BrainRocket is a global company creating end-to-end tech products for clients across Fintech, iGaming, and Marketing. The company has a team of 1,300 employees and operates in Cyprus, Malta, Portugal, Poland, and Serbia.

• 5+ years of experience in Information Security.
• At least 1 year of experience in management as a Team Lead.
• Strong understanding of IAM, PAM, RBAC, least privilege, and access governance principles.
• Hands-on experience with access management processes, user lifecycle management, and access reviews.
• Experience working with SaaS platforms and reviewing third-party services from a security/access perspective.
• Good knowledge of InfoSec principles, security policies, incident handling, and audit requirements.
• Experience with SLA/KPI tracking and operational team management.
• Strong problem-solving skills and ability to make decisions in complex or urgent situations.
• Excellent communication and stakeholder management skills.
• Ability to document processes, prepare reports, and drive continuous improvements.

Nice to have:

• Experience with Microsoft Entra ID, Okta, or similar IAM tools.
• Experience with Salespoint or other access governance platforms.
• Information Security certifications such as ISO 27001, CISM or similar.
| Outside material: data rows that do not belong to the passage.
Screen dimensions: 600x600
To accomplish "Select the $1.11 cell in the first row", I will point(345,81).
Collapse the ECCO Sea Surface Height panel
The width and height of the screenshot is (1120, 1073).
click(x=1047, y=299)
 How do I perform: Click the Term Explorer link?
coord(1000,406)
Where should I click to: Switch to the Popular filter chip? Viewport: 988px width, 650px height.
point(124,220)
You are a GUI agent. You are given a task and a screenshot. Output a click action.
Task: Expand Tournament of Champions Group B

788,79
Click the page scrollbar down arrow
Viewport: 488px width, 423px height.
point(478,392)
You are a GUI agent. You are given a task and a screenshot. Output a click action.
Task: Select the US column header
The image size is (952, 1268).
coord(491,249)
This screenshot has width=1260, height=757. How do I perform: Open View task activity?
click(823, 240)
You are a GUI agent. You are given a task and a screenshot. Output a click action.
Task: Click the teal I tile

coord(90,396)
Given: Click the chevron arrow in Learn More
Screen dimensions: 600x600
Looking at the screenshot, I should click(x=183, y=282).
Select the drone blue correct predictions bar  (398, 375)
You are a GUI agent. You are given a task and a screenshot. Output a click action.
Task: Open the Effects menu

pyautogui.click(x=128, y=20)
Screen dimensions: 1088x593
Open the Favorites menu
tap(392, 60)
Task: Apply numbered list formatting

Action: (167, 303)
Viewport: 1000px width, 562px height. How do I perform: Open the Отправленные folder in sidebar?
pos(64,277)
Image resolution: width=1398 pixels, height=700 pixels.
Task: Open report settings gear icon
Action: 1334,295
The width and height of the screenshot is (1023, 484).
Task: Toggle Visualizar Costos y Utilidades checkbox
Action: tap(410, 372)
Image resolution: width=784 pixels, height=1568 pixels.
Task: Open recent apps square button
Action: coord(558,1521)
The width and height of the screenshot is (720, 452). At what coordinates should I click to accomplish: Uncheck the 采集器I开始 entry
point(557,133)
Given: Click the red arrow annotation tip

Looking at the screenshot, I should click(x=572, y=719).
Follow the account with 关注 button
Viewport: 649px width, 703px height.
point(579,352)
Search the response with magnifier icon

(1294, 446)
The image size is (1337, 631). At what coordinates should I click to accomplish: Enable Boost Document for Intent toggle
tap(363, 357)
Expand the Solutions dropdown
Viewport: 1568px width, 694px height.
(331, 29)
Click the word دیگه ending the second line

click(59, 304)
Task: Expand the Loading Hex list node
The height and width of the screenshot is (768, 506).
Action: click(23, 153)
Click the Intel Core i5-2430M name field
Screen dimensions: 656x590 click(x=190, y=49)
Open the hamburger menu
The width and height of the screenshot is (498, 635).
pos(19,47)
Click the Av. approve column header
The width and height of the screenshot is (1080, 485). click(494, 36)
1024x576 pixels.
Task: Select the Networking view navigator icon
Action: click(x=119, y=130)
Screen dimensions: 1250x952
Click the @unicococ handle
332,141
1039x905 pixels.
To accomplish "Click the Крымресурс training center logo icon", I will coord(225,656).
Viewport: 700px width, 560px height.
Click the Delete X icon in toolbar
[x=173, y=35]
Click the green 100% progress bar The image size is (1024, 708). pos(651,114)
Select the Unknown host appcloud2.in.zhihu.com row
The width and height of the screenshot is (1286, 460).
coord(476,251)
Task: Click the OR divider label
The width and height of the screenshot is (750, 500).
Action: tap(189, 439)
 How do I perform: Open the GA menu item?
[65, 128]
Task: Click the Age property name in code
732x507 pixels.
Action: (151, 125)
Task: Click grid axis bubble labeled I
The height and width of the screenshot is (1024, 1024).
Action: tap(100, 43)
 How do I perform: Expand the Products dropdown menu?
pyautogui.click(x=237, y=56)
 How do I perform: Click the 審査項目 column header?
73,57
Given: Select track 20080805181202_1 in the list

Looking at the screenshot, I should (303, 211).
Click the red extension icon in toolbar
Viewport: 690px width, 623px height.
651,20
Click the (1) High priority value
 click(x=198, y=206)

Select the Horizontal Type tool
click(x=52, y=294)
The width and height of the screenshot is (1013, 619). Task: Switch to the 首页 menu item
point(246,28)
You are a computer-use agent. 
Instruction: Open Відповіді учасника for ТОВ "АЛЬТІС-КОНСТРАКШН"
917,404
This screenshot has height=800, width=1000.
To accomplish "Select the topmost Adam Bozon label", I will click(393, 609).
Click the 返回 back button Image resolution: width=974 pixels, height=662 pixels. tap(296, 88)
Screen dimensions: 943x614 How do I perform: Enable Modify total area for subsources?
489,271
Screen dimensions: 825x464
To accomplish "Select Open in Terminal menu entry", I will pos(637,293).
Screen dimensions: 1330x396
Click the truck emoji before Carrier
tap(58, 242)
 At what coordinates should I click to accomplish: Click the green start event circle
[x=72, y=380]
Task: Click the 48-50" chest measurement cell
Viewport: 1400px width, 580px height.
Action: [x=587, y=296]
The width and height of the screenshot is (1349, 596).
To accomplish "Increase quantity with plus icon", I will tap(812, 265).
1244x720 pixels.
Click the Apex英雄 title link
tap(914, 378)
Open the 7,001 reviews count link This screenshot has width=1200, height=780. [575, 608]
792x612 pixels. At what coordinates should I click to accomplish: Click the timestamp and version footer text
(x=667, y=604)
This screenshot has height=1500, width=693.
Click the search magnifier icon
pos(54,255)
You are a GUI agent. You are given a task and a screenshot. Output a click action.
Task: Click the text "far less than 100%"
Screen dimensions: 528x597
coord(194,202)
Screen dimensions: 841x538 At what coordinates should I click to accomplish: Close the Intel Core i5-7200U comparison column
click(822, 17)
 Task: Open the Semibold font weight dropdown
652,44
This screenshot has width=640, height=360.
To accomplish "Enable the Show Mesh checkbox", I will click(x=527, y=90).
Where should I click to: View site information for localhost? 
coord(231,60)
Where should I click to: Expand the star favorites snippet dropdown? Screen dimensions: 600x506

• Lead and manage the Access Administration team, including daily operations, task distribution, prioritization, and performance monitoring.
• Track and ensure compliance with SLA and KPI requirements.
• Manage user access lifecycle processes, including creating, modifying, reviewing, and removing user accounts and permissions.
• Ensure appropriate access levels are granted based on roles, responsibilities, and business needs.
• Implement, maintain, and improve RBAC principles and access control policies.
• Conduct regular access reviews and audits to identify excessive, outdated, or inappropriate access rights.
• Monitor user access activities across internal systems, SaaS platforms, and business applications.
• Analyze and respond to access-related incidents, violations, and security risks.
• Investigate potential threats and vulnerabilities related to access management processes.
• Escalate complex incidents to relevant teams and coordinate response actions.
• Maintain accurate documentation of access management activities, incidents, decisions, and process improvements.
• Prepare reports on access audits, incidents, SLA/KPI results, and team performance.
• Review and assess third-party SaaS services from an access management and security perspective.
• Ensure Information Security principles, least privilege, and proper approval workflows are followed.
• Support continuous improvement of IAM/PAM processes, tools, and internal procedures.

This is an on-site position based in Warsaw, Poland. Remote or hybrid arrangements are not available. Candidates must already be located in Warsaw or willing to relocate. Relocation support will be provided if needed.